* **Goal of the exercise**
Leave out all pictures. Extract exactly the lines from the one containing "The height and width of the screenshot is (638, 1568)." through the end of the data.

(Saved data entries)
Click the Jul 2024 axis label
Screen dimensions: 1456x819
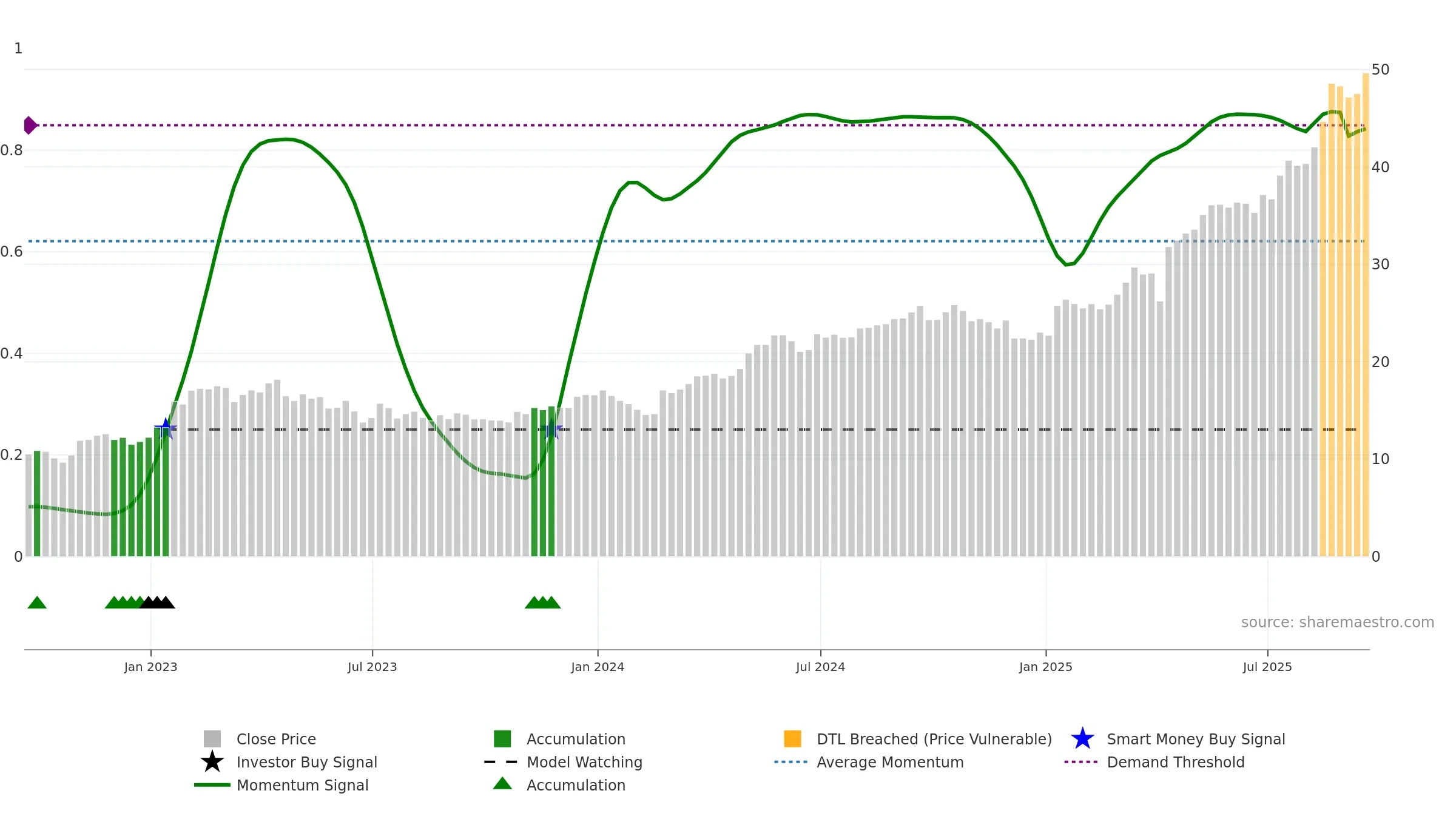820,667
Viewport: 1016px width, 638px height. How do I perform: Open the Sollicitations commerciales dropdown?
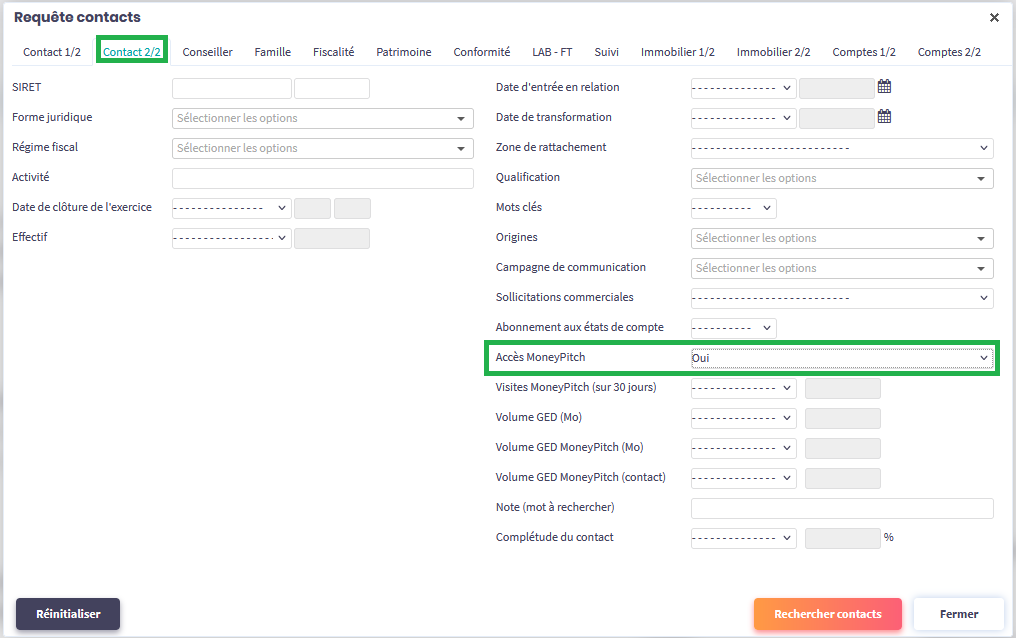841,298
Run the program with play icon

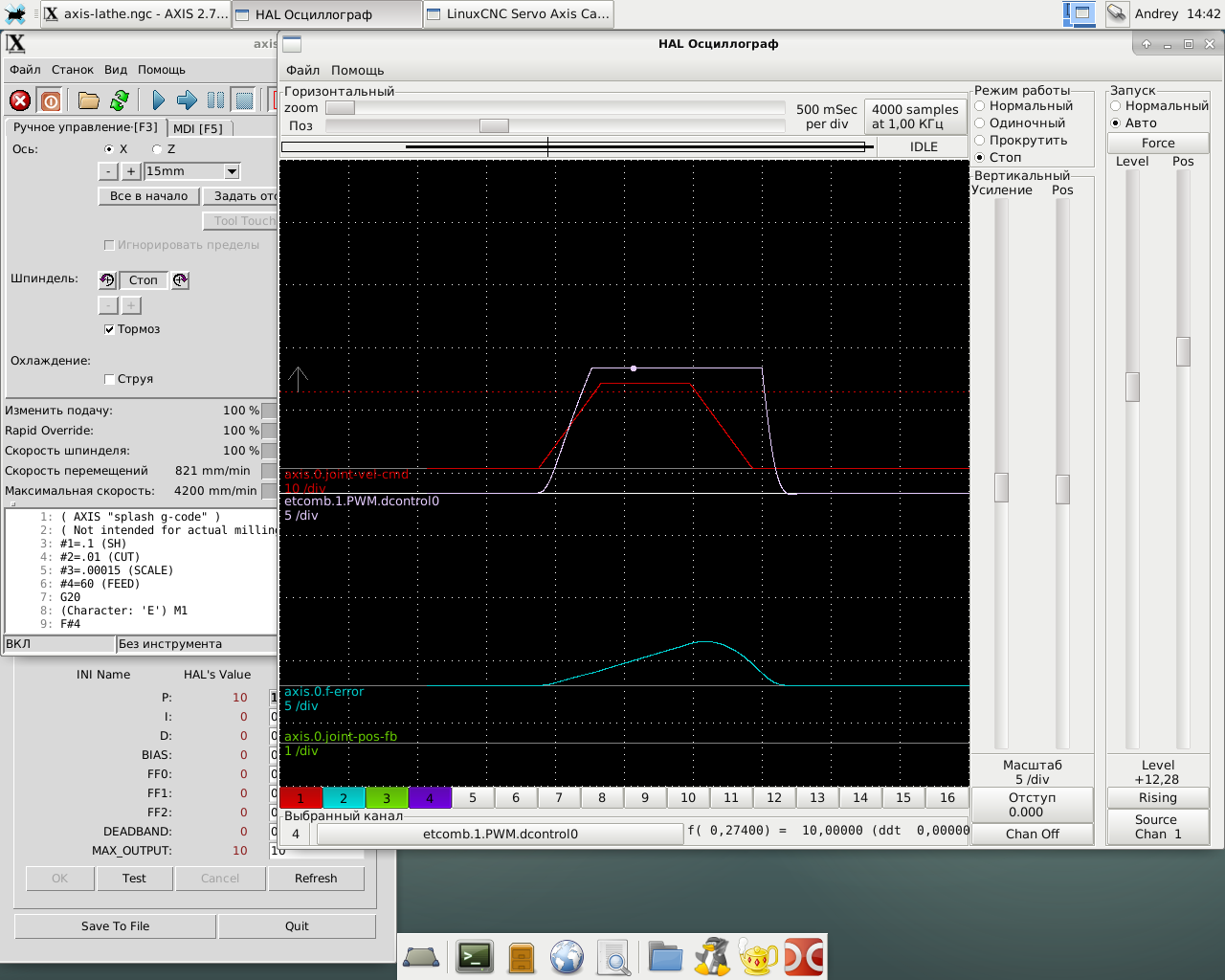pyautogui.click(x=159, y=100)

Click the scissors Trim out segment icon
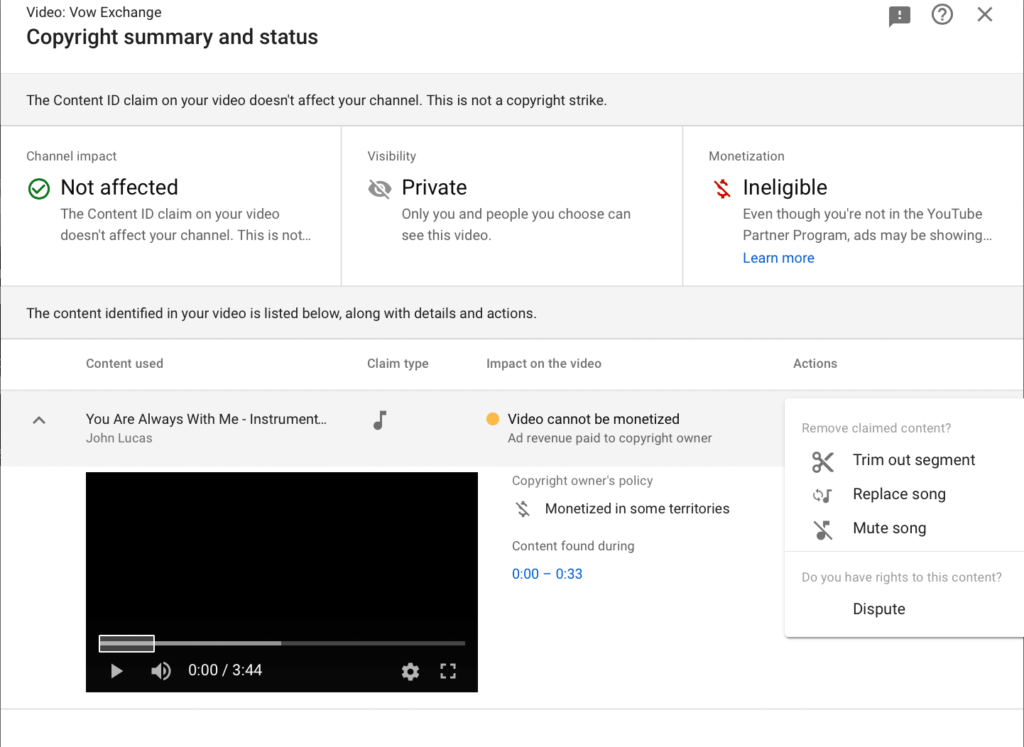click(x=823, y=461)
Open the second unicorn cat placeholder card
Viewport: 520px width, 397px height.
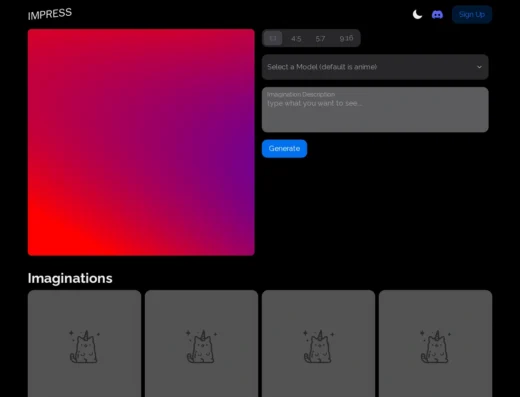[x=201, y=343]
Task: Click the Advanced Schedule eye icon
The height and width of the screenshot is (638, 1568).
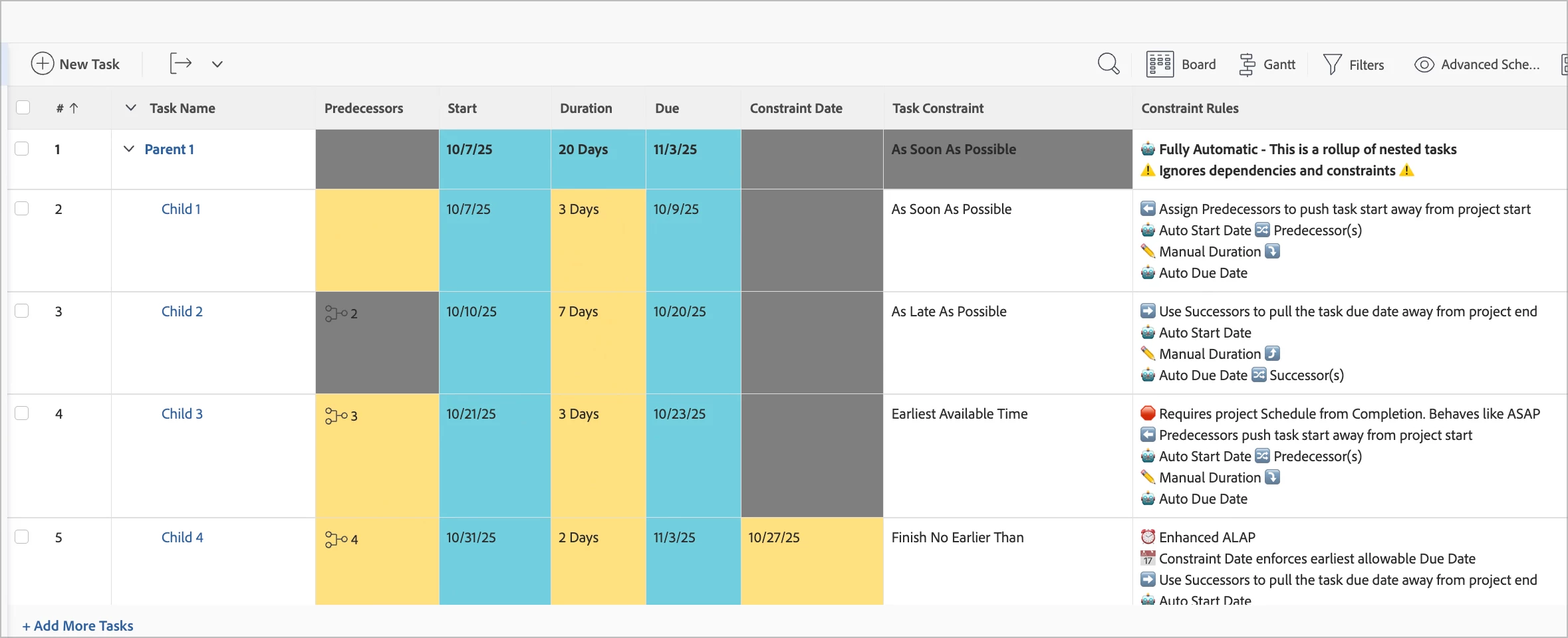Action: pyautogui.click(x=1424, y=64)
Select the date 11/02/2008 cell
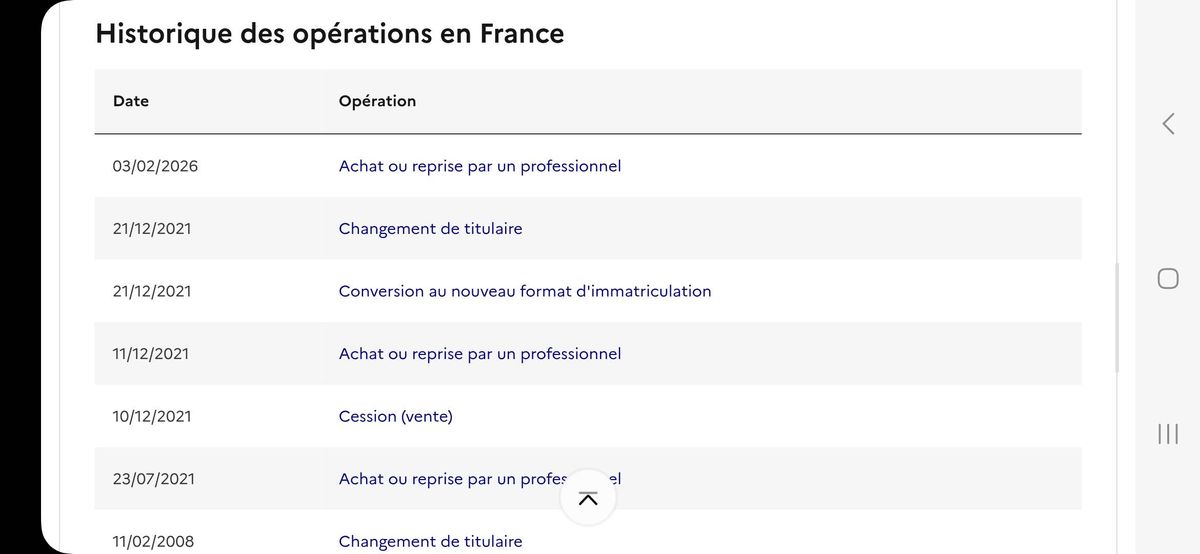 (154, 541)
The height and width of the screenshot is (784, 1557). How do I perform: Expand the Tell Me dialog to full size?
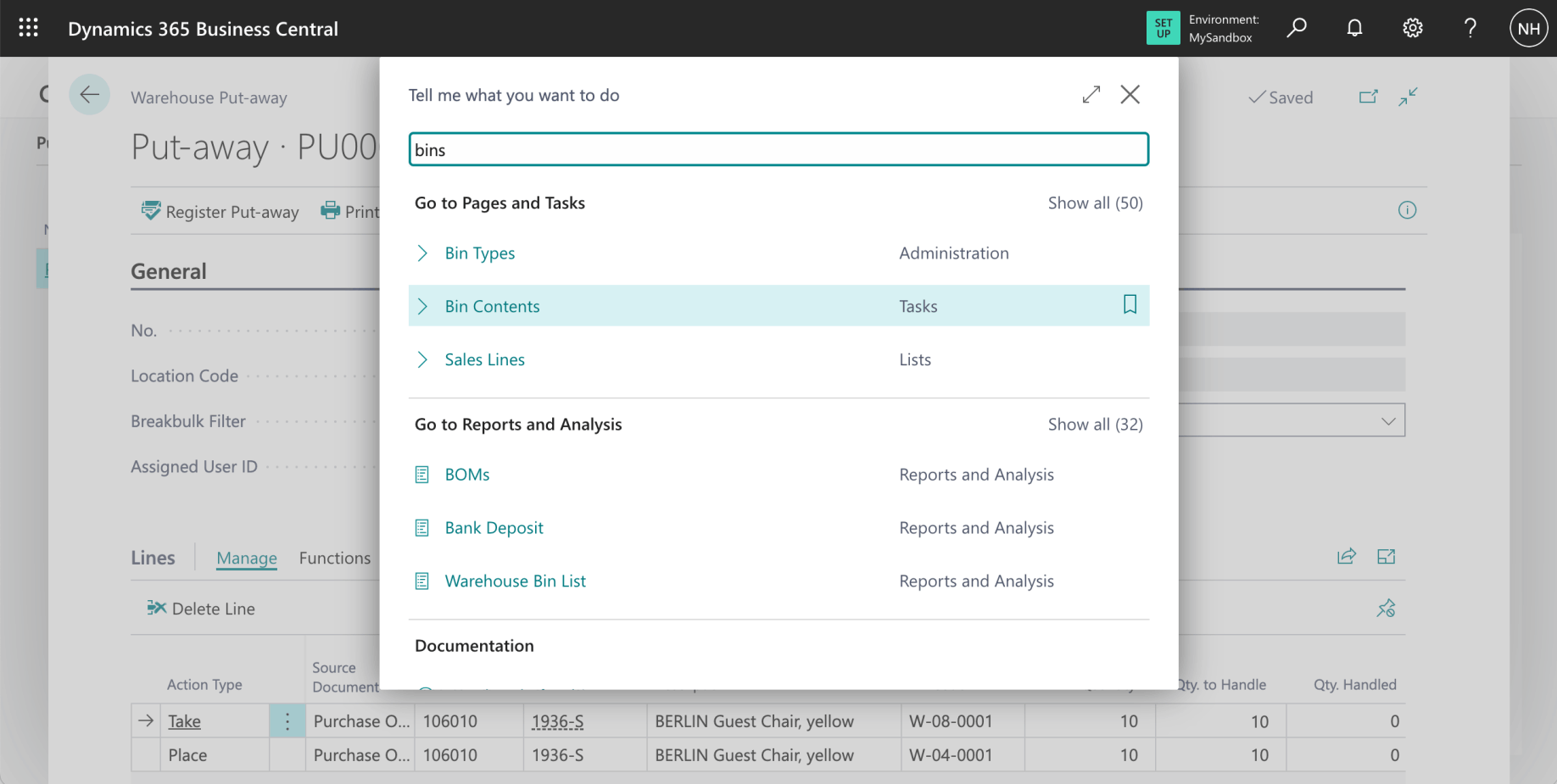(x=1091, y=95)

* **Response box**
The height and width of the screenshot is (638, 1568).
Action: pyautogui.click(x=1424, y=64)
Select the date 11/02/2008 cell
 (154, 541)
The height and width of the screenshot is (784, 1557). How do I perform: Expand the Tell Me dialog to full size?
(x=1091, y=95)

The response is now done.